▶ What is required
Reproduce exactly the lines of the material beneath, from the line that contains "[Instagram] (119, 2547)" to the line that contains "GDPR Policy (40, 1627)", both included, and no other lines.

*** Data to process Section Begins ***

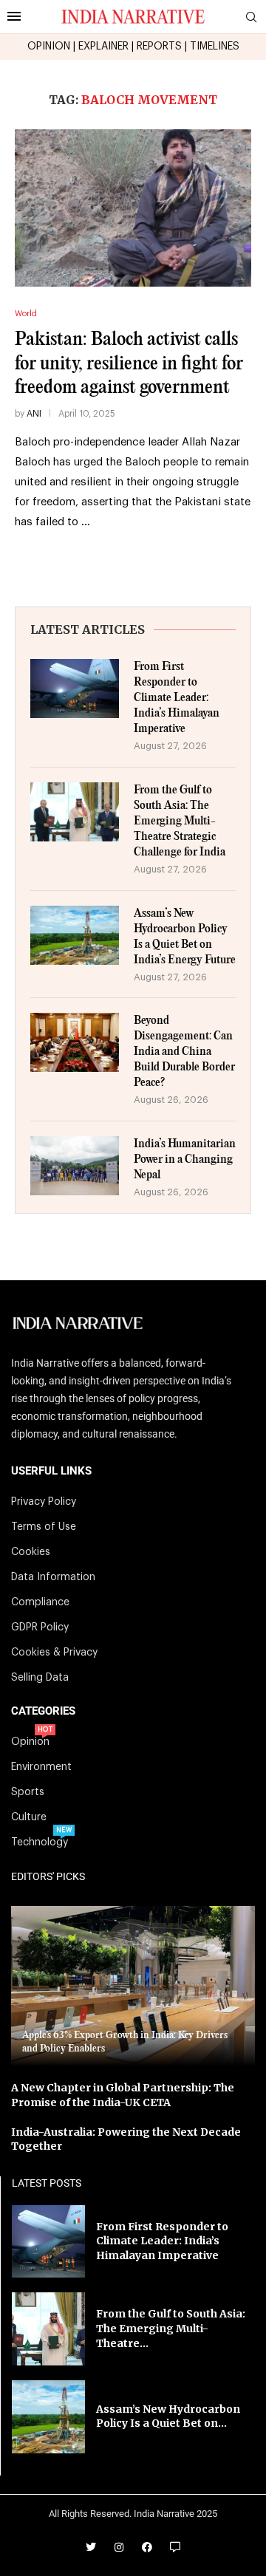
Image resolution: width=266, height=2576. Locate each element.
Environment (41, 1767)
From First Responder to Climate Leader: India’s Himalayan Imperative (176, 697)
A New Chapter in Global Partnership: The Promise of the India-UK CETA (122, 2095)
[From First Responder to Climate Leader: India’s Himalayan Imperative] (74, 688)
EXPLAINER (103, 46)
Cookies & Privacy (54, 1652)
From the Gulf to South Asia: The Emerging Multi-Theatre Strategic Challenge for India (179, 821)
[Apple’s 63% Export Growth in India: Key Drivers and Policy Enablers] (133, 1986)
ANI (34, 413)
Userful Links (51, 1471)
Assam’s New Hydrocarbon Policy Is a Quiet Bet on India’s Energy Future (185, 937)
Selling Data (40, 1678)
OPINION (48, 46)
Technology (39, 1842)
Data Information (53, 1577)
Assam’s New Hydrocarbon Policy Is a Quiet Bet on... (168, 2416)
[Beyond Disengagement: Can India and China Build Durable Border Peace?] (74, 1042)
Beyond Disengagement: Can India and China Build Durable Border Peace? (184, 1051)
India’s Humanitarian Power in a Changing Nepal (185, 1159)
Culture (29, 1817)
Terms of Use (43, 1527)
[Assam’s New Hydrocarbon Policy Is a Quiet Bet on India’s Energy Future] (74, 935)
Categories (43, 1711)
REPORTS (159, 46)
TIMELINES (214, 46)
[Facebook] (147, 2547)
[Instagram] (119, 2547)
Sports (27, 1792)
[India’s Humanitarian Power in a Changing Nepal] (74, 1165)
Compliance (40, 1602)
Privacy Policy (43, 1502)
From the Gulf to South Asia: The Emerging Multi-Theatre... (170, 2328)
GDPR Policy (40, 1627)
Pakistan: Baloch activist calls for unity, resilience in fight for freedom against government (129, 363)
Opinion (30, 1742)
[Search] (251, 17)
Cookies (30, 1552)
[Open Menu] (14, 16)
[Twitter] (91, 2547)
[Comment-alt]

*** Data to process Section Ends ***

▶ Answer to this exercise
[Instagram] (119, 2547)
Sports (27, 1792)
[India’s Humanitarian Power in a Changing Nepal] (74, 1165)
Compliance (40, 1602)
Privacy Policy (43, 1502)
From the Gulf to South Asia: The Emerging Multi-Theatre... (170, 2328)
GDPR Policy (40, 1627)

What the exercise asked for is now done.